As folhas, leves e sábias,

ainda dançam no ar antes de tocar o chão,

como se soubessem, em sua natureza,

que até o ato de dizer adeus

pode ser suave, leve e belo.

Elas cobrem o solo com um tapeta rico de ouro antigo,

enquanto o mês de outubro chega e acende,

devagar e com carinho,

pequenas e cálidas fogueiras de nostalgia

nos jardins e nas almas do mundo.

 

Nem todo fim é feito de escuridão ou vazio.
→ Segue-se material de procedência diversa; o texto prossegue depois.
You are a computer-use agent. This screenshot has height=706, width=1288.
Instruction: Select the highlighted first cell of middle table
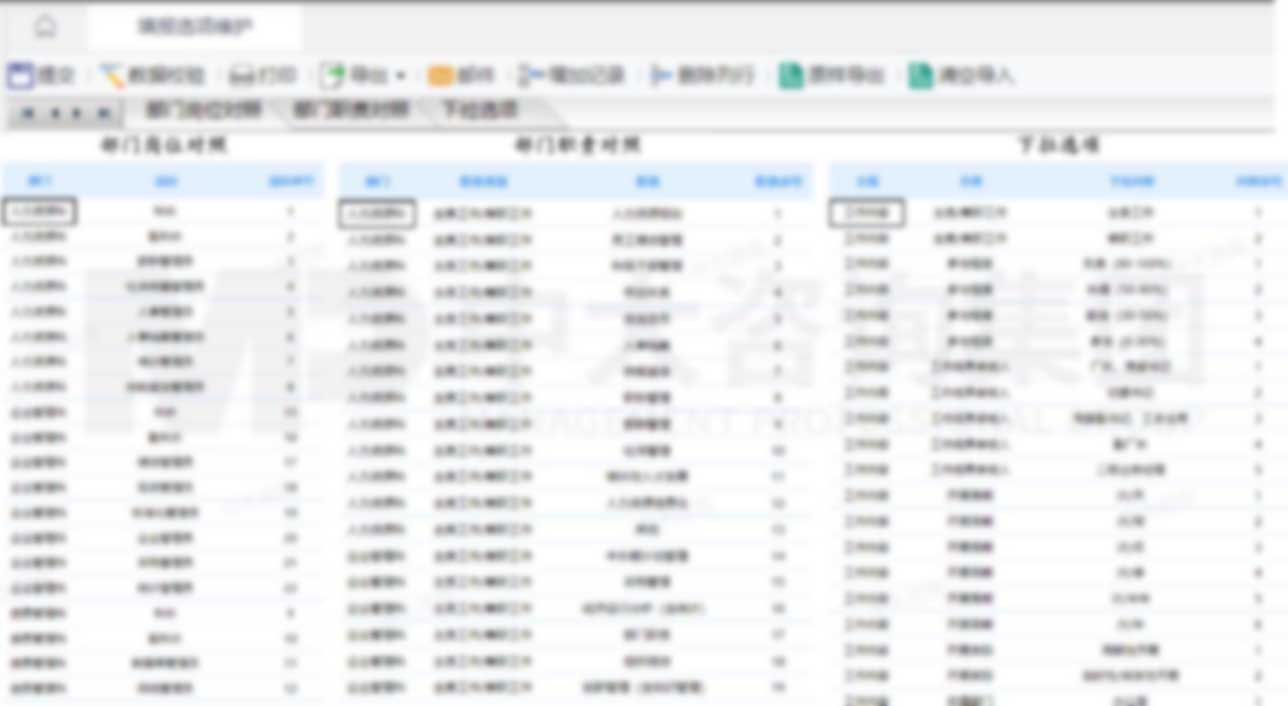click(x=377, y=213)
Às vezes, o universo, com a sua justiça divina,

arranca de nós, sem violência mas com firmeza,

o excesso do verão, o peso do que já passou,

apenas para que a nossa alma, enfim, respire,

e possa sentir o frio puro e sagrado

que acompanha todas as grandes mudanças.

 

E mesmo quando ficam despidas, nuas e expostas,

as árvores não se curvam nem se abatem:

continuam firmes, olhando alto para o céu infinito,

com os seus galhos erguidos para o alto,

tal como braços que se elevam numa prece silenciosa

de confiança e entrega.

 

Porque existe uma coragem imensa e rara

em permanecer de pé, forte e tranquilo,

quando tudo o que conhecemos e amamos parece partir.

 

E talvez a verdadeira esperança seja exatamente isto:

ter a calma e a fé de acreditar,

mesmo diante da queda e da mudança,

que depois do outono inevitável,

e depois do repouso necessário do inverno,

a vida sempre encontra, com toda a sua força,

uma maneira nova, perfeita e surpreendente

de florir.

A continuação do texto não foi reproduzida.